JAAK GABRIELS(VLAAMS MINISTER VAN ECONOMIE). “97,4% van de Vlaamse bedrijven zijn KMO’s en die zijn dus bijna allemaal verankerd. En de verkoop van deze bedrijven, zoals Ontex, kunnen en hoeven we niet tegen te houden. Dat is energieverspilling. Het grote aantal buitenlandse beslissingscentra verplicht ons wel voortdurend na te denken over het ondernemingsklimaat. We moeten die buitenlandse bedrijven elk een duidelijke strategie aanbieden. De Europese directie van Ford Genk bijvoorbeeld is tevreden over onze antwoorden, ook omdat Ford een aanvaardbare cao voor vier jaar heeft kunnen afsluiten. In de automobielsector zien we trouwens een nieuwe investeringsgolf, zowel bij Ford, Volvo, Opel als Volkswagen. We hebben ook voor de chemie een strategie uitgetekend, waarbij het Vlaamse klimaatplan zo ver gevorderd is dat elke partij, ook de groenen, akkoord gaat dat Kyoto geen nieuwe lasten meer oplegt aan de bedrijven. We zullen niet langer aanvaarden dat het Vlaamse bedrijfsleven opdraait voor de Kyoto-factuur. Op die manier hebben we BASF toch weten te overtuigen een zogenaamde krakerinstallatie in Antwerpen te bouwen.”

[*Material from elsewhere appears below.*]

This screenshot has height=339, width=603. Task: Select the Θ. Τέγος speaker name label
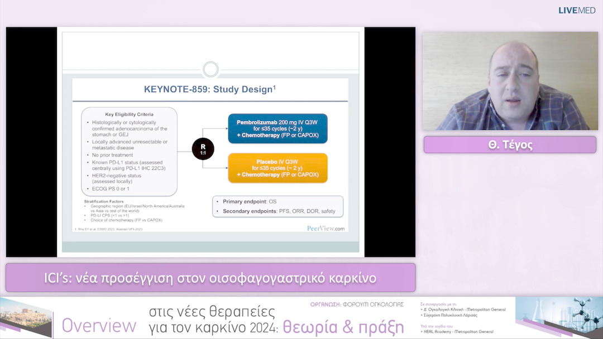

De voornaamste aantrekkingspunten voor investeerders zijn belastingen en loonkosten. Maar dat is federale materie. Kunt u dan wel een doeltreffend beleid voeren?

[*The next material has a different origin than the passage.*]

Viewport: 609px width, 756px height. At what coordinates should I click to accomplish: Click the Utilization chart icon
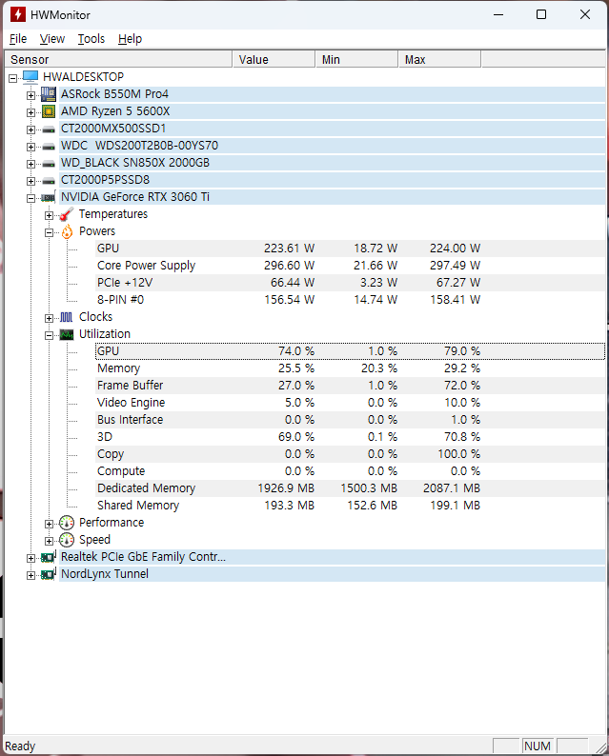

GABRIELS. “Na de federale verkiezingen wil ik een akkoord om een belangrijk deel van de vennootschapsbelasting over te hevelen naar de gewesten. Dat zou een belangrijk economisch instrument voor Vlaanderen zijn. Ik hoop op die manier de vennootschapsbelasting met nog een aantal procenten te verlagen, voor alle bedrijven. Dat is de meest effectieve steun aan bedrijven die mogelijk is. Het regionaliseren van de hele vennootschapsbelasting – goed voor een opbrengst van ongeveer 9 miljard euro – is een onhaalbare kaart. Maar nu geeft Vlaanderen 250 miljoen euro uit aan expansiesteun. Wel, geef mij liever 250 miljoen euro afcentiemen op de vennootschapsbelasting. Als Vlaanderen de vennootschapsbelasting verder kan verlagen, worden bijna alle andere subsidies overbodig.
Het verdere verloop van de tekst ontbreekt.